### What this task involves
Filter the entries below and copy out every line that contains the word "click".

******************************

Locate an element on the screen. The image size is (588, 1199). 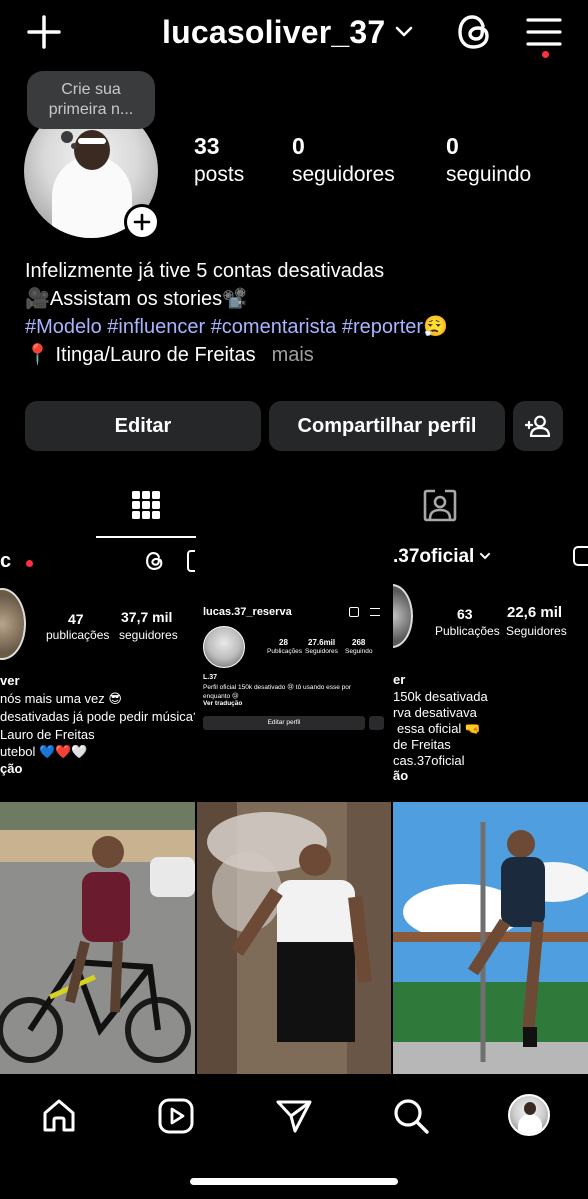
post3-bio-line4: essa oficial 🤜 is located at coordinates (440, 728).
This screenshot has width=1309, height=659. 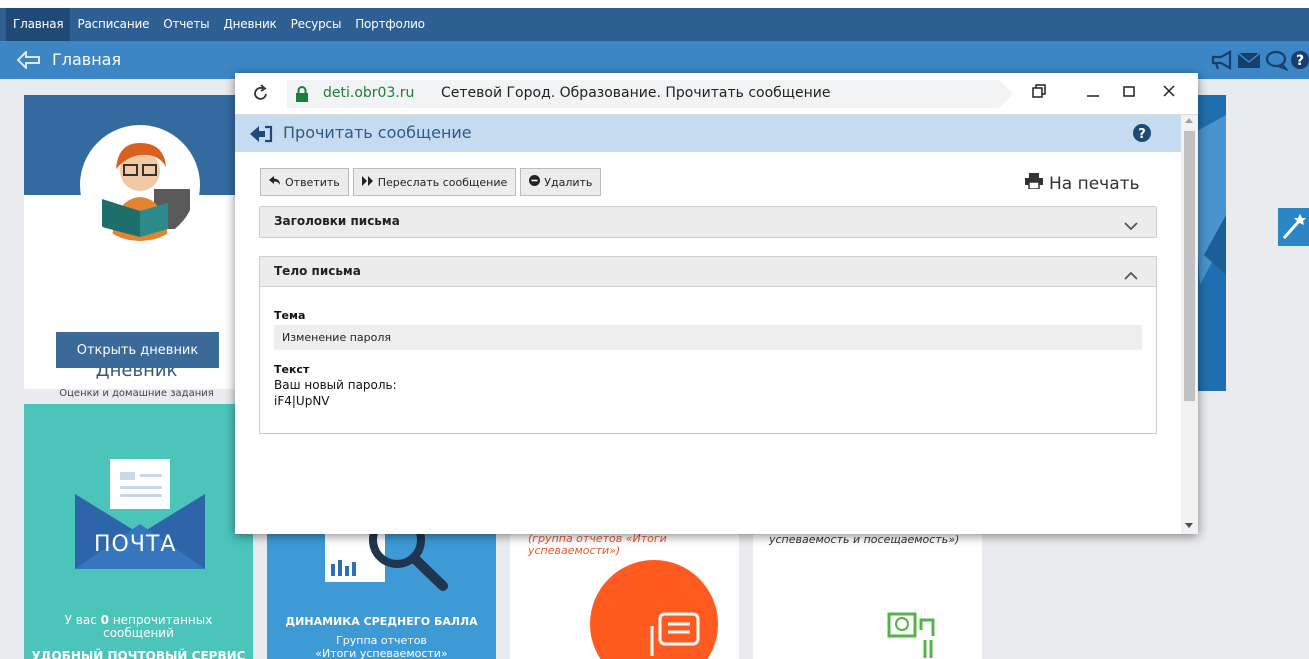 What do you see at coordinates (561, 182) in the screenshot?
I see `delete-button: Удалить` at bounding box center [561, 182].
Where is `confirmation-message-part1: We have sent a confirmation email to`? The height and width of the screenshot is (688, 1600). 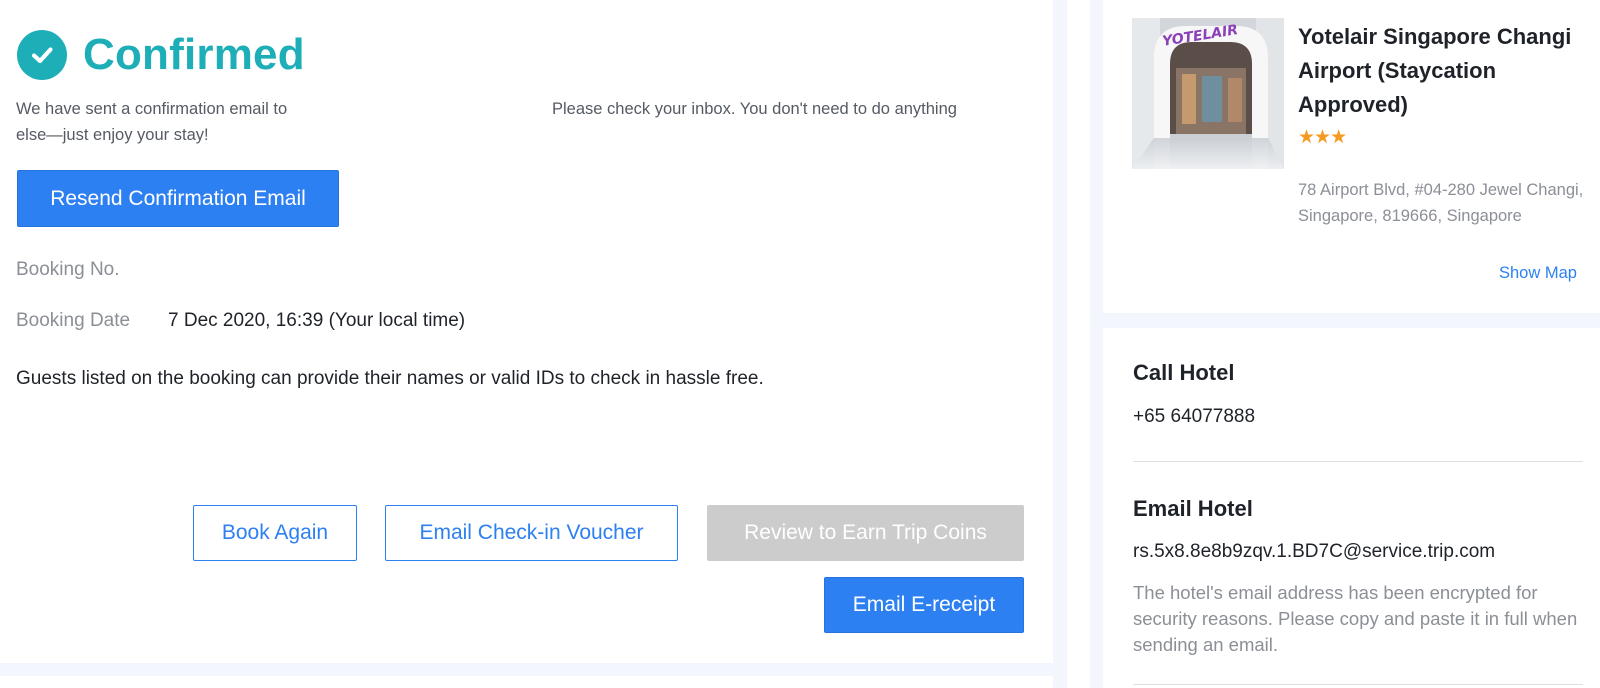
confirmation-message-part1: We have sent a confirmation email to is located at coordinates (152, 109).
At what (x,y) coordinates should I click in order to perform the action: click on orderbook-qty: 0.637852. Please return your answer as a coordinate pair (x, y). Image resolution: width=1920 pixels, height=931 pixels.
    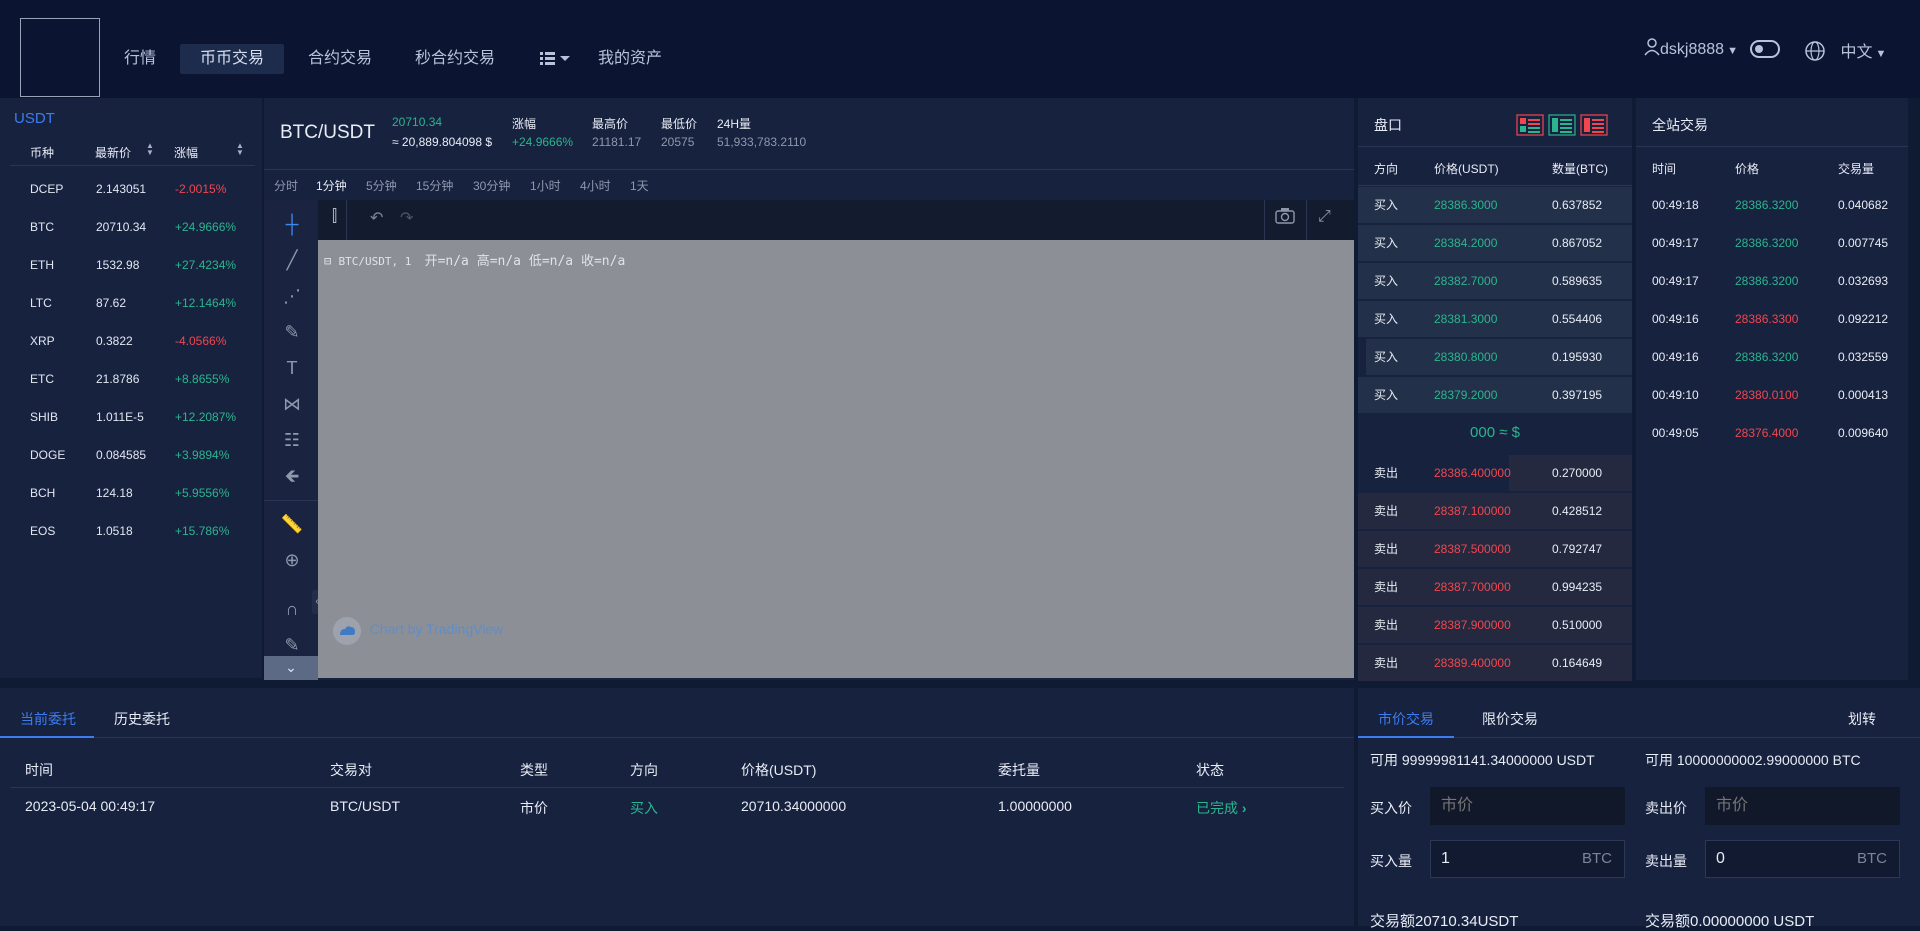
    Looking at the image, I should click on (1578, 205).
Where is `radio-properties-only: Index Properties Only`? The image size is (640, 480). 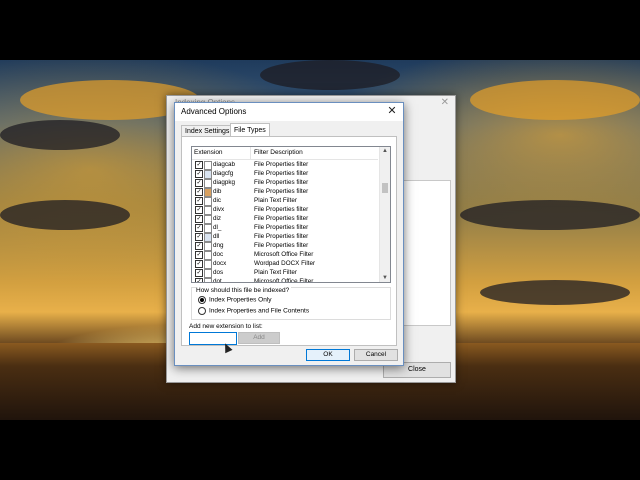 radio-properties-only: Index Properties Only is located at coordinates (235, 300).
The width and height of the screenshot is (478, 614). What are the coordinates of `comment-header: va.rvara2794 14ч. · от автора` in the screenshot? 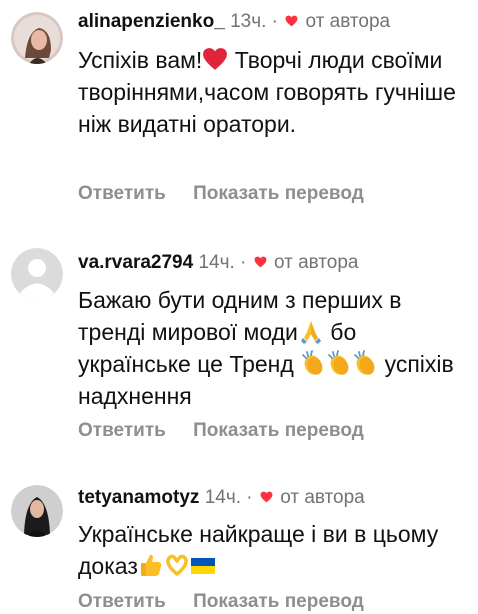 It's located at (218, 263).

******************************

### Written solution
At what (x,y) coordinates should I click in order to perform the action: click on orderbook-qty: 0.637852. Please return your answer as a coordinate pair (x, y). Image resolution: width=1920 pixels, height=931 pixels.
    Looking at the image, I should click on (1578, 205).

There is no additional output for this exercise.